• _Aufgabenstellung_
Liste bitte alle Eigennamen von Städten, Orten, Gebäuden und Einrichtungen auf, die im Seitenauszug genannt werden.

• _Seitenauszug_

Man könne auch schon mit kleinen Maßnahmen eine Menge erreichen, und es müsse nicht unbedingt immer teuer sein. „Das gefällt mir an Wuppertal“, resümiert Dr. Tim Lukas anerkennend, „das sieht vielleicht nicht immer schön aus, z. B. die Szene vor dem Köbo-Haus auf der sogenannten Platte.
Aber dass die Stadt das Café Cosa, den Tagestreff für Suchtkranke am Döppersberg jetzt wiedereröffnen wird und damit sagt: ,Das sind Menschen, die auch ein Recht auf Stadt haben, die gehören zu unserer Stadt und Gesellschaft auch dazu, und die wollen wir nicht in der hintersten Ecke verstecken‘, das empfinde ich als gute Entscheidung.“
Da gehe Wuppertal einen Weg, der auch etwas mit Gerechtigkeit in der Stadt zu tun habe. Das sei ein Leitbild der Stadtentwicklung, dem man im Städtewettbewerb eben auch folgen könne. Die Mehrheitsgesellschaft äußere in Befragungen oft Angst vor Wohnungslosen und Suchtkranken, aber auch die hätten ihrerseits natürlich Ängste.

• _Datenübersicht_
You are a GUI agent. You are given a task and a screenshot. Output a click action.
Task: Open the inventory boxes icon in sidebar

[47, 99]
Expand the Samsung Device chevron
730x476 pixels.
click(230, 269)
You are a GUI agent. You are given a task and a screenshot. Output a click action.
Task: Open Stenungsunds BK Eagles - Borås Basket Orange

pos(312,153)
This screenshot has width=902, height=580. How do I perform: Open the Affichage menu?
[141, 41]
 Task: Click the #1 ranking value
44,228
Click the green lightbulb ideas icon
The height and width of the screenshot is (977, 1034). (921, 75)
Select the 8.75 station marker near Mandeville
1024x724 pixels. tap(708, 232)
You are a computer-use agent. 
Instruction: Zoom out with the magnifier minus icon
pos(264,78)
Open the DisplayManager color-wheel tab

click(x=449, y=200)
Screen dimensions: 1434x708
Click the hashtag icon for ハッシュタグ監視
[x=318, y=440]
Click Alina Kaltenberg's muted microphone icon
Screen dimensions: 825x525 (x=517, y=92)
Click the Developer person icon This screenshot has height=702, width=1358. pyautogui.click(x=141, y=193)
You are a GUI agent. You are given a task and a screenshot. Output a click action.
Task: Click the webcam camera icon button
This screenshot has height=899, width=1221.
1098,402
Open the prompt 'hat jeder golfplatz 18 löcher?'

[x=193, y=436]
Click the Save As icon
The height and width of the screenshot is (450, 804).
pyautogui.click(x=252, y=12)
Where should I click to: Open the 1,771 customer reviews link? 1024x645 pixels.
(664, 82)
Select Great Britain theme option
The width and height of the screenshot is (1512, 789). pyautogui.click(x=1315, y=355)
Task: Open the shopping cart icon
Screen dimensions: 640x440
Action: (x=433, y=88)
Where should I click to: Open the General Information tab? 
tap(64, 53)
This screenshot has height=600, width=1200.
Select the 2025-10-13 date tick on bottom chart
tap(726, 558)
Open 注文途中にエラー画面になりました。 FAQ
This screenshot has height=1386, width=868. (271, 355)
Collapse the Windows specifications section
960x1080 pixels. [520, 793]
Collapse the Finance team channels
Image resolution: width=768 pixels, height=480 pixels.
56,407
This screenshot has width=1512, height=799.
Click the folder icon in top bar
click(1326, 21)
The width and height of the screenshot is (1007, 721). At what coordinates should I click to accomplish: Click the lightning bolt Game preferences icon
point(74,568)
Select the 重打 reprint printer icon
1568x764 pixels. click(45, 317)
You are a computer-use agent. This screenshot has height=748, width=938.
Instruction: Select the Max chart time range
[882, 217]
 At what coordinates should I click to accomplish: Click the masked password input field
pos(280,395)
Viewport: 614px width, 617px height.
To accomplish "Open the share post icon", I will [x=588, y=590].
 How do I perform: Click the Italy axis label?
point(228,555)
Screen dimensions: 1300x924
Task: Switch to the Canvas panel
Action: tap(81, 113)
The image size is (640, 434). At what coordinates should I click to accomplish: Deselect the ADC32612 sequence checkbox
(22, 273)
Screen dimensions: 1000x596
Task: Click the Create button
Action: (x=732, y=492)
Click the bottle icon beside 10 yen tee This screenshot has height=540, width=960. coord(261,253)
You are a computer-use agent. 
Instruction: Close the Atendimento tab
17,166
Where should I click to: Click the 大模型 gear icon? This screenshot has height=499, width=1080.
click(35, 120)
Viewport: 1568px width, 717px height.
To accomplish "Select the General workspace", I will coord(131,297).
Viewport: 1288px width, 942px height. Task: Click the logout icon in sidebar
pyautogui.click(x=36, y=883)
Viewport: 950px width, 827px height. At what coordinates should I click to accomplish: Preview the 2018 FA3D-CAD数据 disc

• _Lösung_
- Wuppertal
- Köbo-Haus
- Platte
- Café Cosa
- Döppersberg